YOUR ASSIGNMENT
For the entries below, return the line holding "Select the pencil drawing tool in TC2000" together with all lines after it, unchanged, and leave every picture out.

(Dataset entries)
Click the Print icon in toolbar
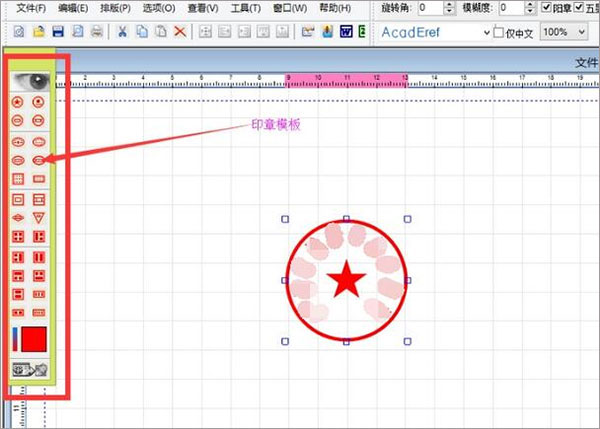 pos(97,31)

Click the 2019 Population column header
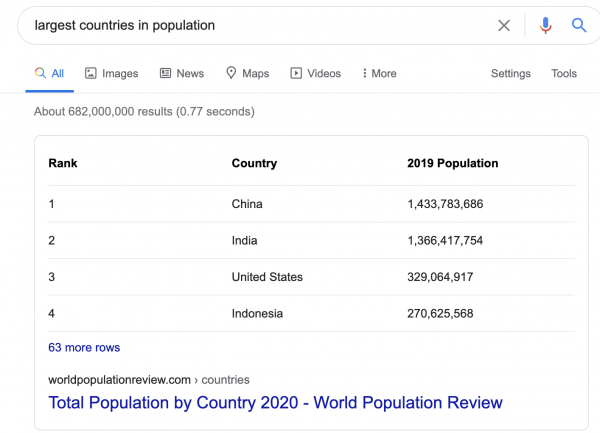coord(452,163)
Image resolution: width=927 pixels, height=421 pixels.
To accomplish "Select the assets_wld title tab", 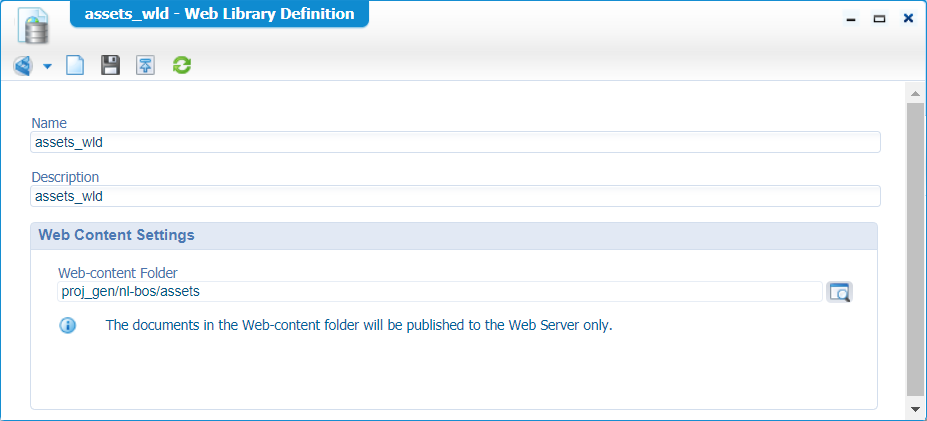I will pyautogui.click(x=219, y=14).
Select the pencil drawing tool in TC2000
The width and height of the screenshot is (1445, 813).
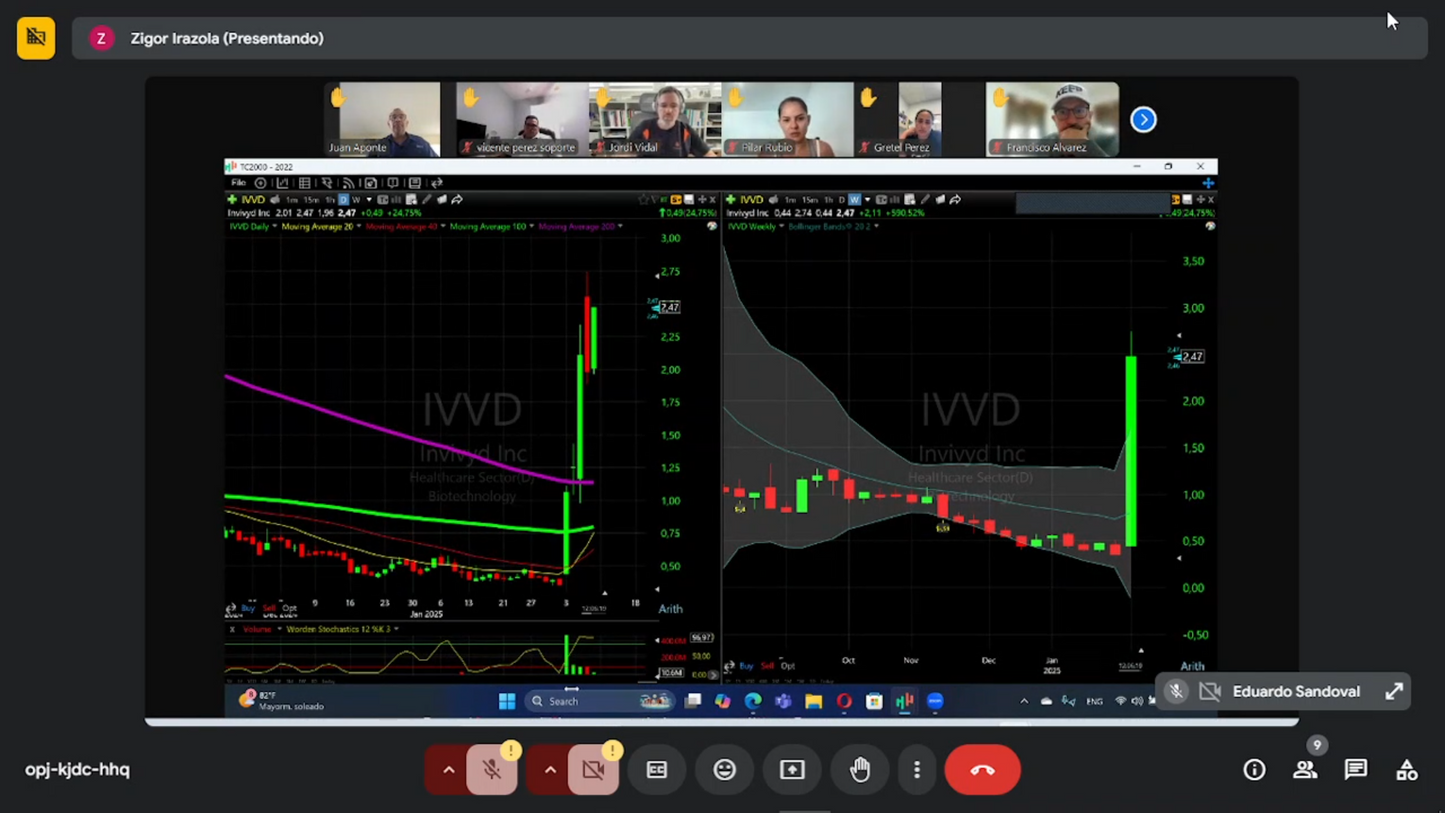426,199
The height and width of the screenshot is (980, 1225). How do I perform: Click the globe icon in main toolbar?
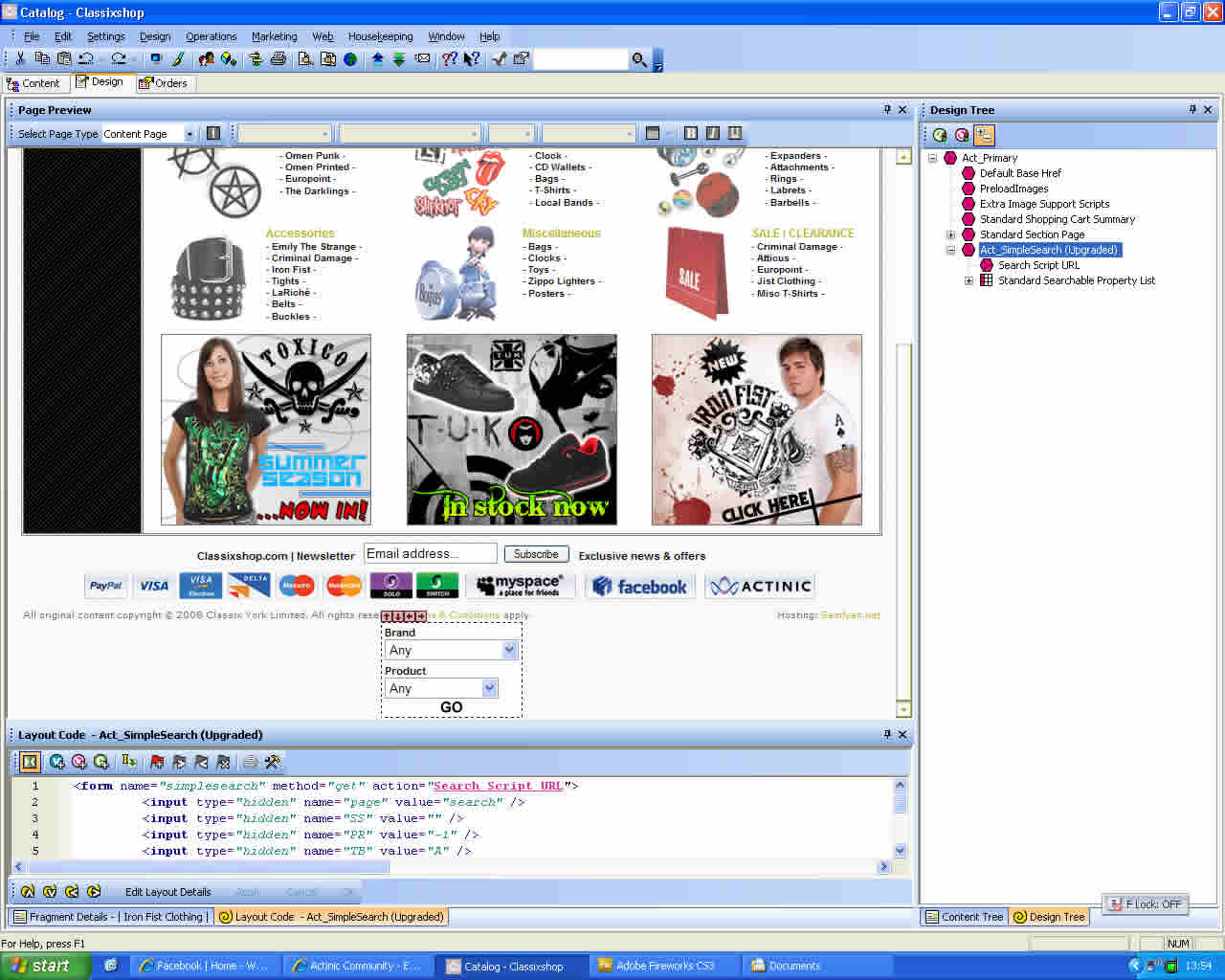[350, 59]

SOLUTION TO THE PROBLEM
Select the pencil drawing tool in TC2000
The width and height of the screenshot is (1445, 813).
426,199
The height and width of the screenshot is (980, 1225). How do I perform: Click the globe icon in main toolbar?
[350, 59]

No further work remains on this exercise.